TO BE DONE:
• a. In the RetroShare e-mail thread, under what condition does RetroShare receive mail?
• b. Please pick up the RetroShare e-mail thread after its final line, "That is very true."

SUPPLIED PASSAGE:
┄┄┄┄┄┄┄┄┄┄
OHAI, Dnia czwartek, 15 maja 2014 16:39:51 Cathal Garvey pisze:
Little proprietary walled gardens are absolutely not the answer for this problem.
How could we make a secure solution that plays nicely with the current tools without disturbing too much what is already established?
By writing a gateway (i.e. between RetroShare and e-mail)?
The gateway idea is interesting, but it has to be efficient enough and low cost enough for people to switch over. Something like bitmessage is not.
I actually think, having used it for some time and liking it on the whole, that Retroshare isn't suited to this.
The primary reason is RS only receives mail if the sender and recipient are online at the same time. There's no store-and-forward, even though all messages are PGP encrypted to recipients.
Wouldn't that be possible to change? For example by creating store-and-forward servers that would not be *required* for RS operation, but would add this as an added feature?
RS also has a lot of feature-bloat; it's better thought of as P2P Facebook than a simple communication system.
That is very true.
┄┄┄┄┄┄┄┄┄┄
DATA EXTRACT:
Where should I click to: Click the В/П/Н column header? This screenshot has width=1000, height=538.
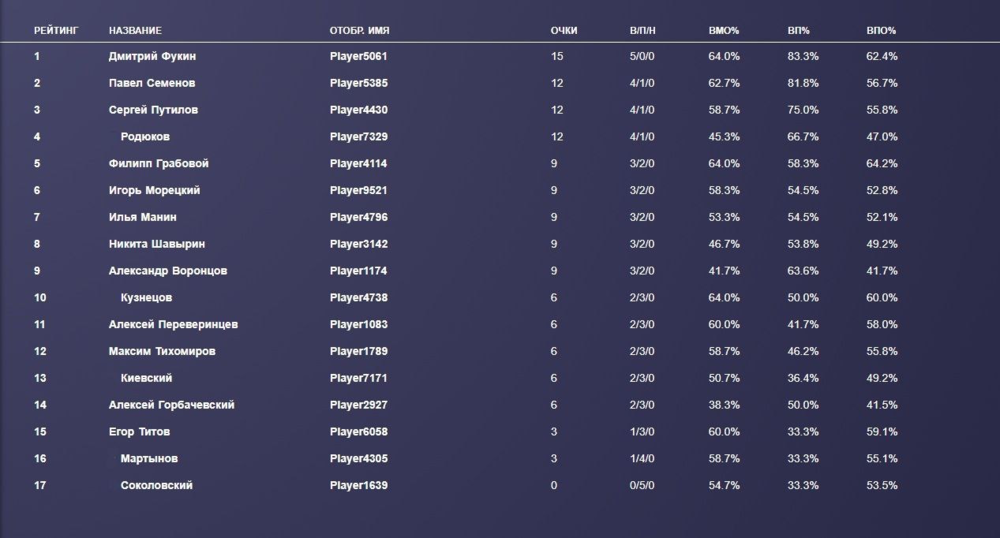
┄┄┄┄┄┄┄┄┄┄
PER-TASK ANSWERS:
• a. Only when the sender and recipient are online at the same time.

• b.
Finally, RS is engineered to a simple and admirable purpose which makes it unsuited to email replacement; it's Friend to Friend. That's great in its use-case, but I think email should be:
1) Rapid and censorship-resilient routing 2) Single canonical addresses for each participant, which are human-readable. 3) Churn-tolerant 4) Expensive to send, to deter spam otherwise facilitated by to (1) 5) Practical for payloads between 10M and 20M, no greater.
I do *not* think the core of a replacement email should guarantee anonymity, but the protocol should make allowances for that if possible.
It should at least guarantee pseudonymity, IMHO.
I think the above could be satisfied using a pseudo-blockchain for name->key mappings, and a key-routed DHT for creating routes for mail delivery. Credit is earned by routing other people's mail in store-and-forward fashion, like email. Credit can be spent to register new mail address:key mappings and to pay for routing of larger messages, or to prolong retention of messages before they bounce (if your intended recipient does not run a high-uptime mailserver and may need a day or two to log in).
Interesting.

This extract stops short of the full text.